Harry nodded slowly. “Their daughter was out jogging. He called the police before she got home so that we were in position outside and were able to stop her before she came in and found her mother.”
“Considerate.”
“So they say. That he was a considerate man.” Harry tapped more ash from his cigarette. It fell onto the pool of dried blood.
“Shouldn’t you get an ashtray, Harry?”
“The CSI team are done here, and everything makes sense.”
“Yes, but even so.”
“You haven’t asked about the motive.”
“OK. Motive?”
“Classic. The battery in his phone ran out, and he borrowed hers without her knowledge. He saw a text message he thought was suspicious, and checked the thread. The exchange went back six months, and was evidently between her and a lover.”
“Did he confront the lover?”
“No, but the report says the phone’s been checked, the messages found and the lover contacted. A young man, mid-twenties, twenty-five years younger than her. He’s confirmed that they had a relationship.”
“Anything else I should know?”
“The husband is a highly educated man with a secure job, no money worries, and had never been in trouble with the police.

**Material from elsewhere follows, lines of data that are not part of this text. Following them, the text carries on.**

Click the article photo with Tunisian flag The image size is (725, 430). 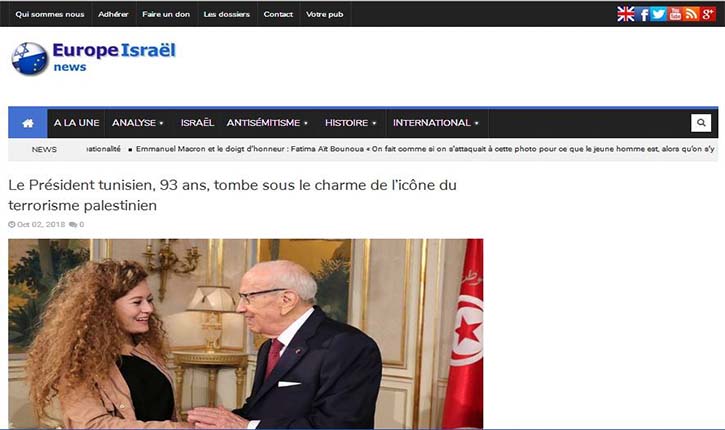pyautogui.click(x=246, y=333)
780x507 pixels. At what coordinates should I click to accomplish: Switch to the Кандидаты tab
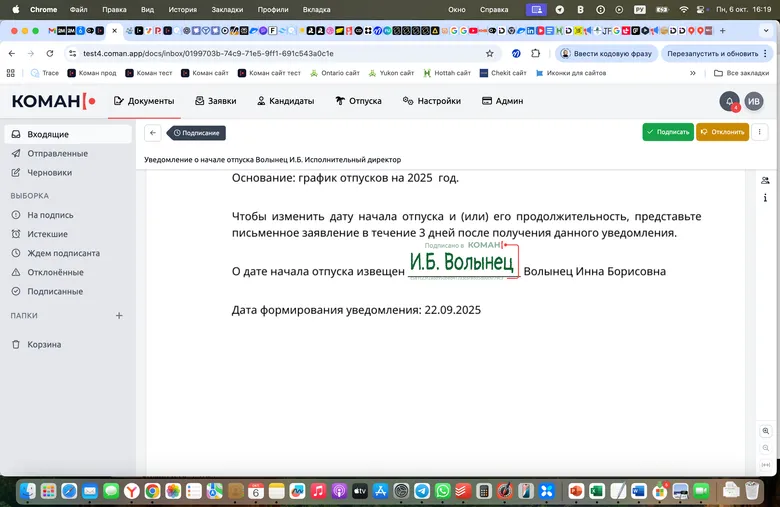(x=285, y=101)
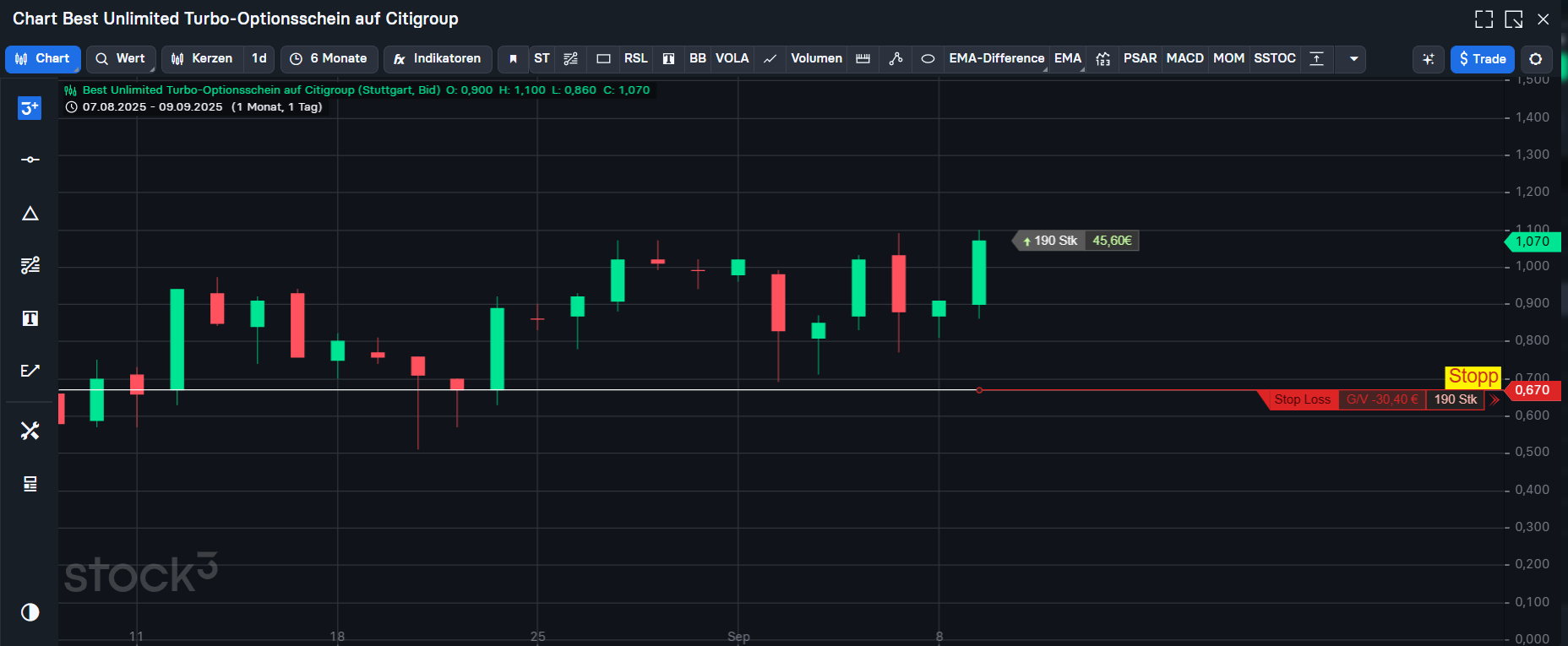
Task: Expand the toolbar overflow dropdown arrow
Action: pyautogui.click(x=1353, y=59)
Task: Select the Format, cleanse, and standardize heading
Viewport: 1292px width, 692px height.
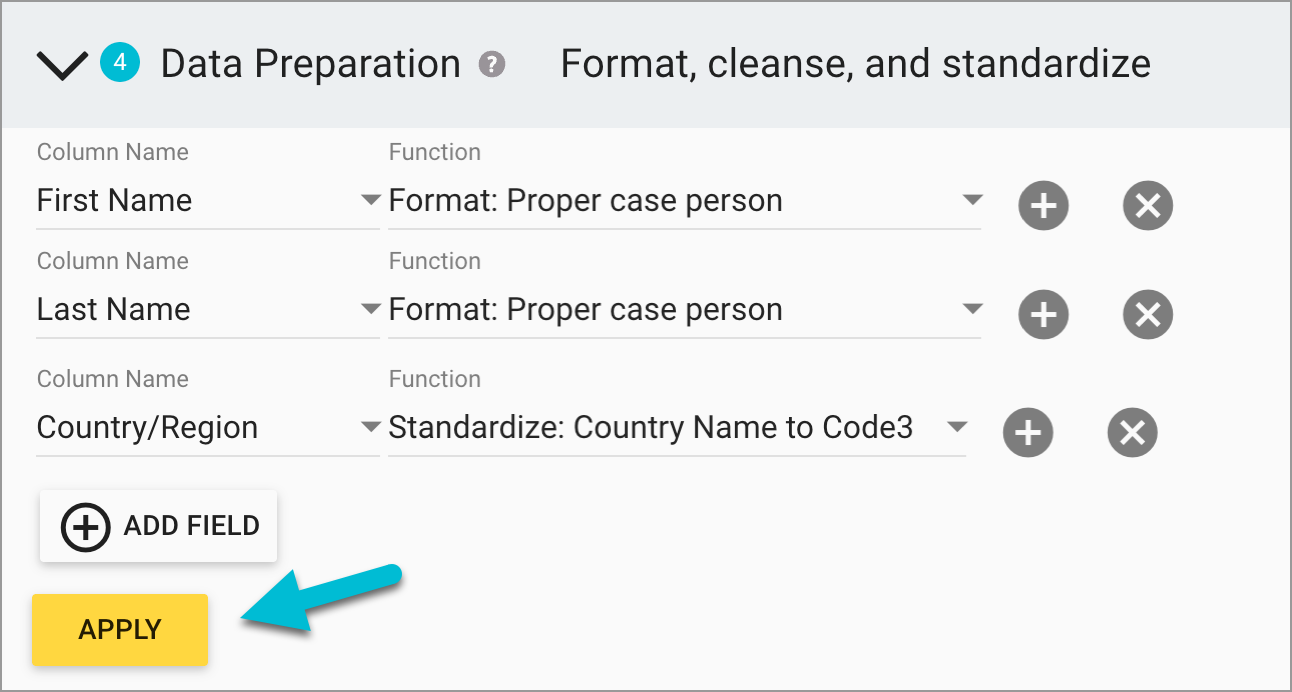Action: point(855,63)
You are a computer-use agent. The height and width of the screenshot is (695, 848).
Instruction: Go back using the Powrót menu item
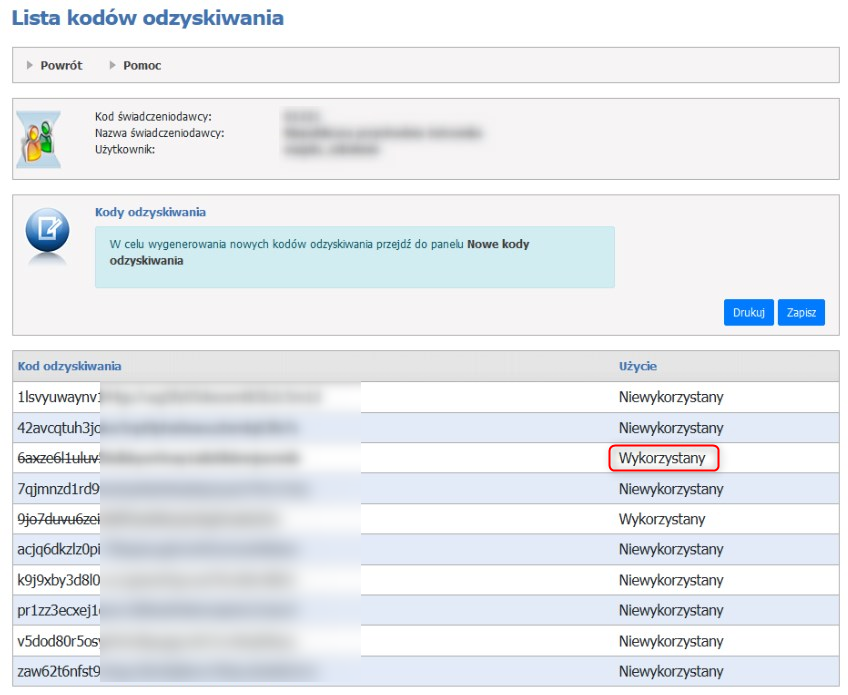[x=61, y=65]

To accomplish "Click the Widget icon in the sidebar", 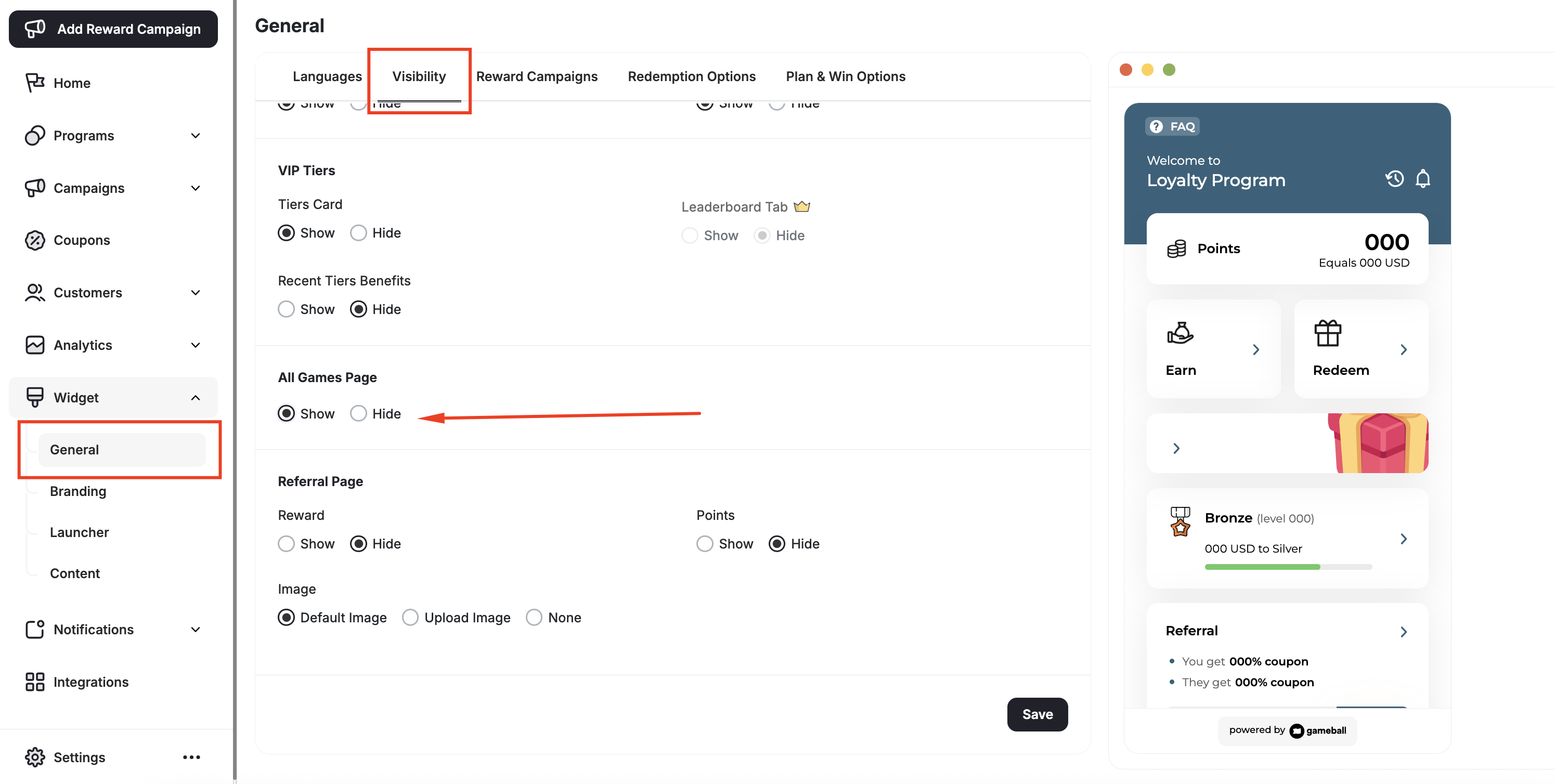I will coord(34,397).
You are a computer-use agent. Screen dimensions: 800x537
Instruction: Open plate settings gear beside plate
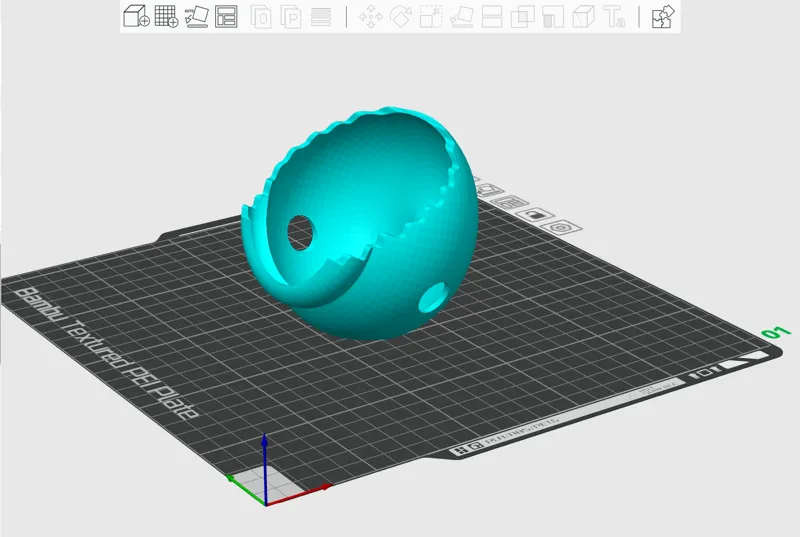(561, 227)
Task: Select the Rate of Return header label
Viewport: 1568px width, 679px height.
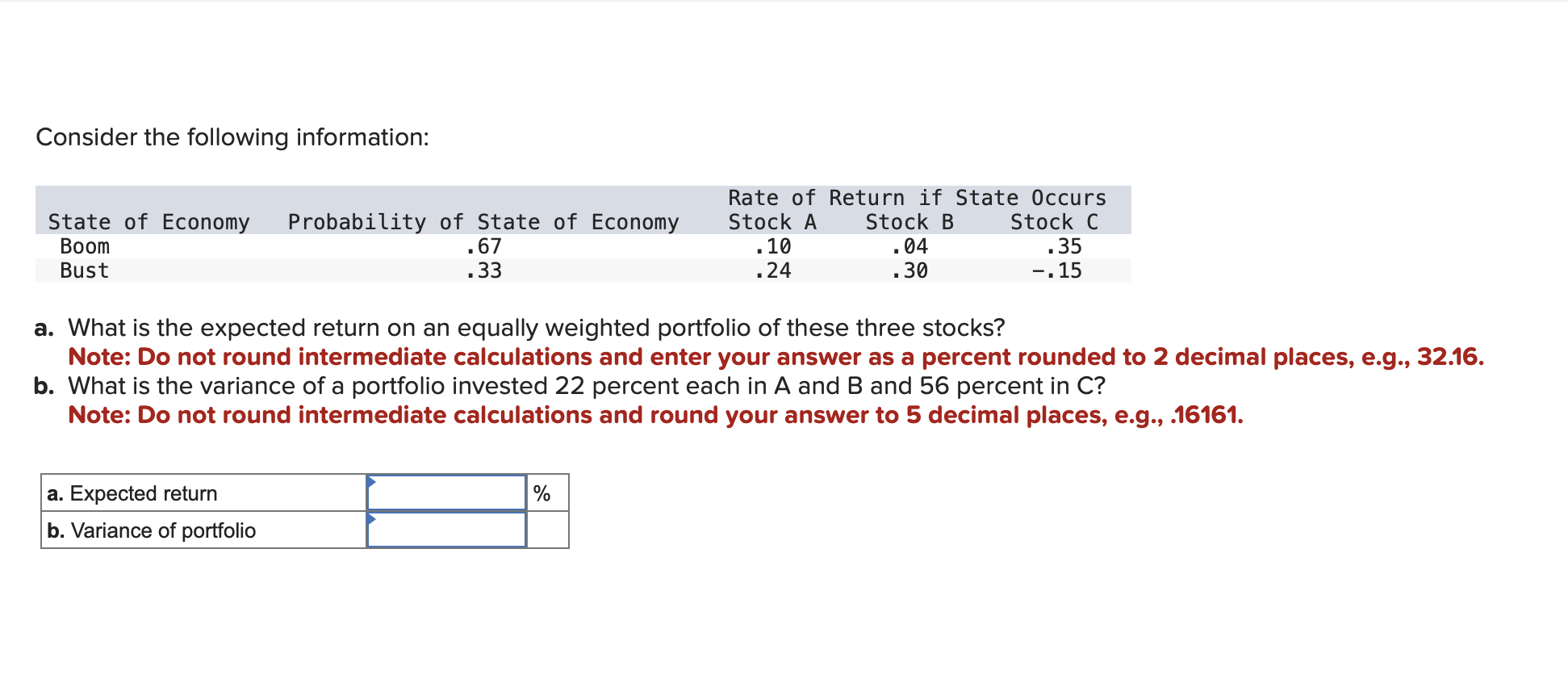Action: tap(916, 197)
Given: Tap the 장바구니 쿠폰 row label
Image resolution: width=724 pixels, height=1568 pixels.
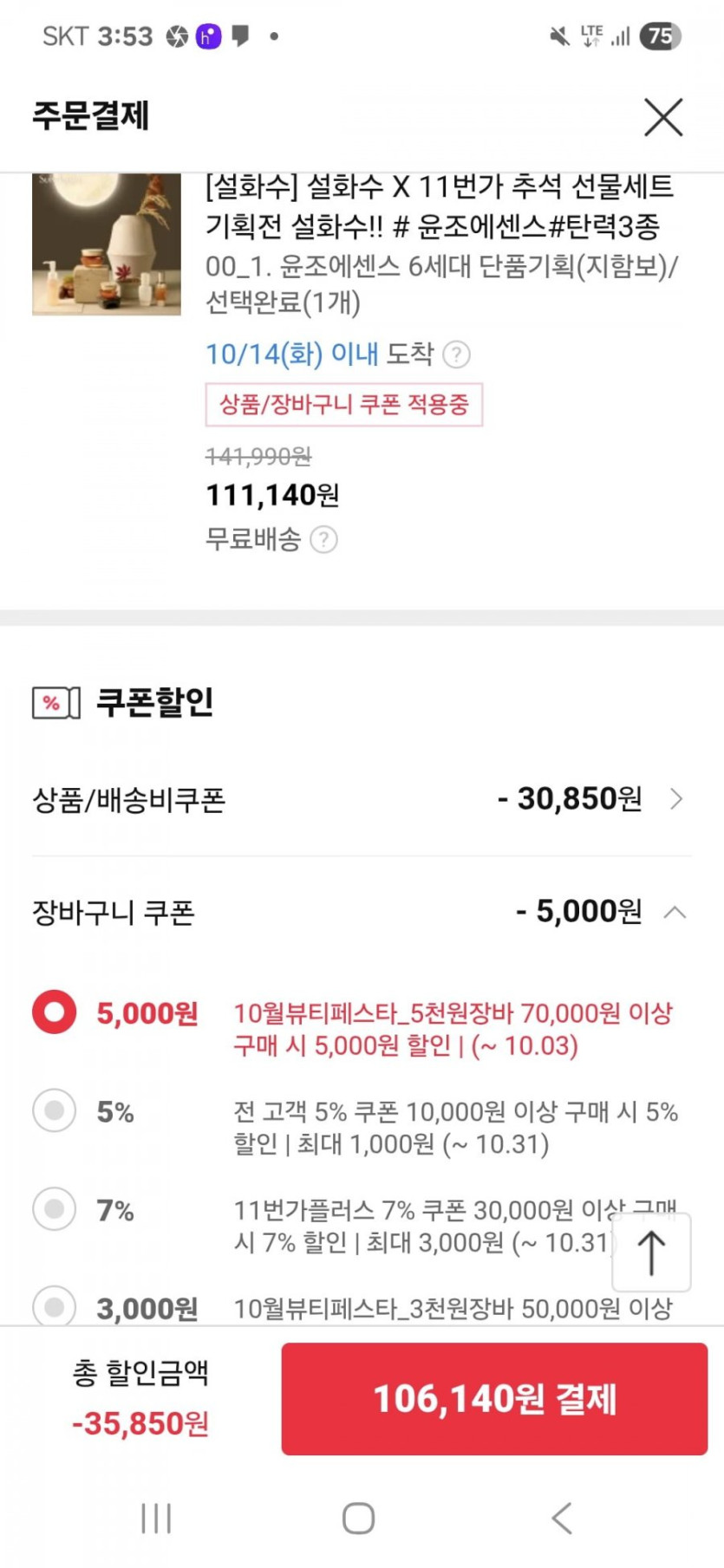Looking at the screenshot, I should pos(114,913).
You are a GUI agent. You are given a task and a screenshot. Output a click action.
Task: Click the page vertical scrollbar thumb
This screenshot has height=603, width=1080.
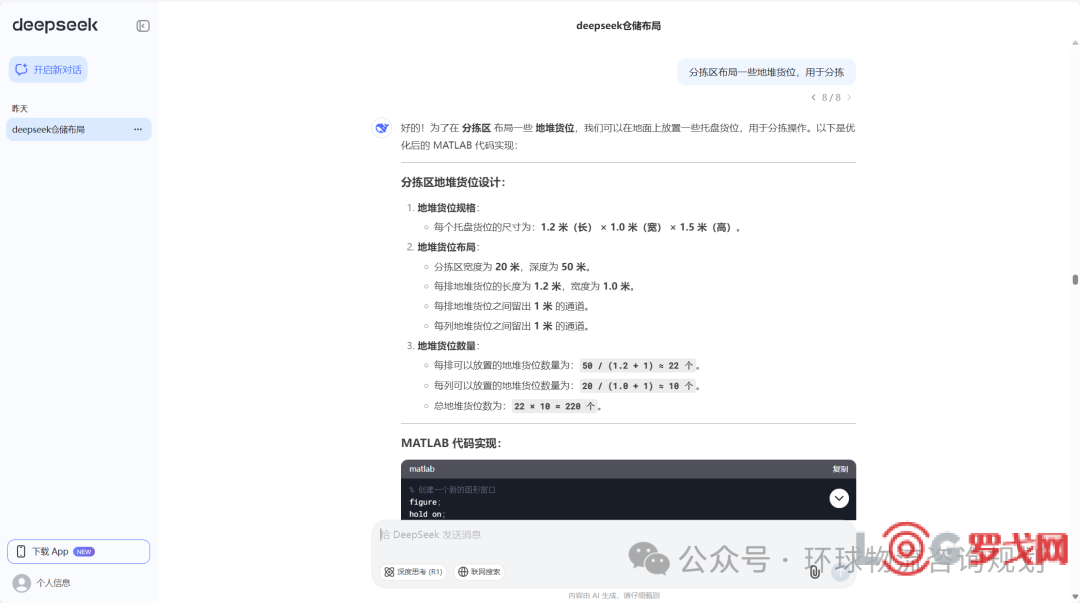click(1075, 280)
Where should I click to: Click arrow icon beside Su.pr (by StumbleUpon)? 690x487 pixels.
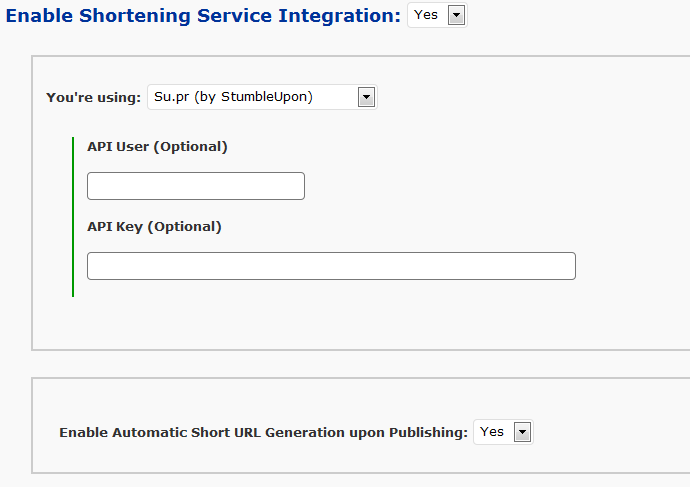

Family, friends, workmates and neighbours all describe him as friendly and mild-mannered, solidity personified. And, as you said, considerate. ‘A man prepared to sacrifice everything for his family,’ one of the reports said.” Harry drew hard on his cigarette.
“Are you asking me because you don’t think the case has been solved?”
Harry let the smoke out through his nostrils. “The case is a no-brainer, the evidence has all been secured, it’s impossible to fuck this one up, which is why Katrine has given it to me. And Truls Berntsen.” Harry pulled the corners of his mouth into something resembling a smile. The family was well off. But they chose to live in Tøyen, a cheaper part of town with a large migrant population, and bought art from IKEA. Maybe they just liked it here. Harry himself liked Tøyen. And maybe the picture on the wall was the original, now worth a small fortune.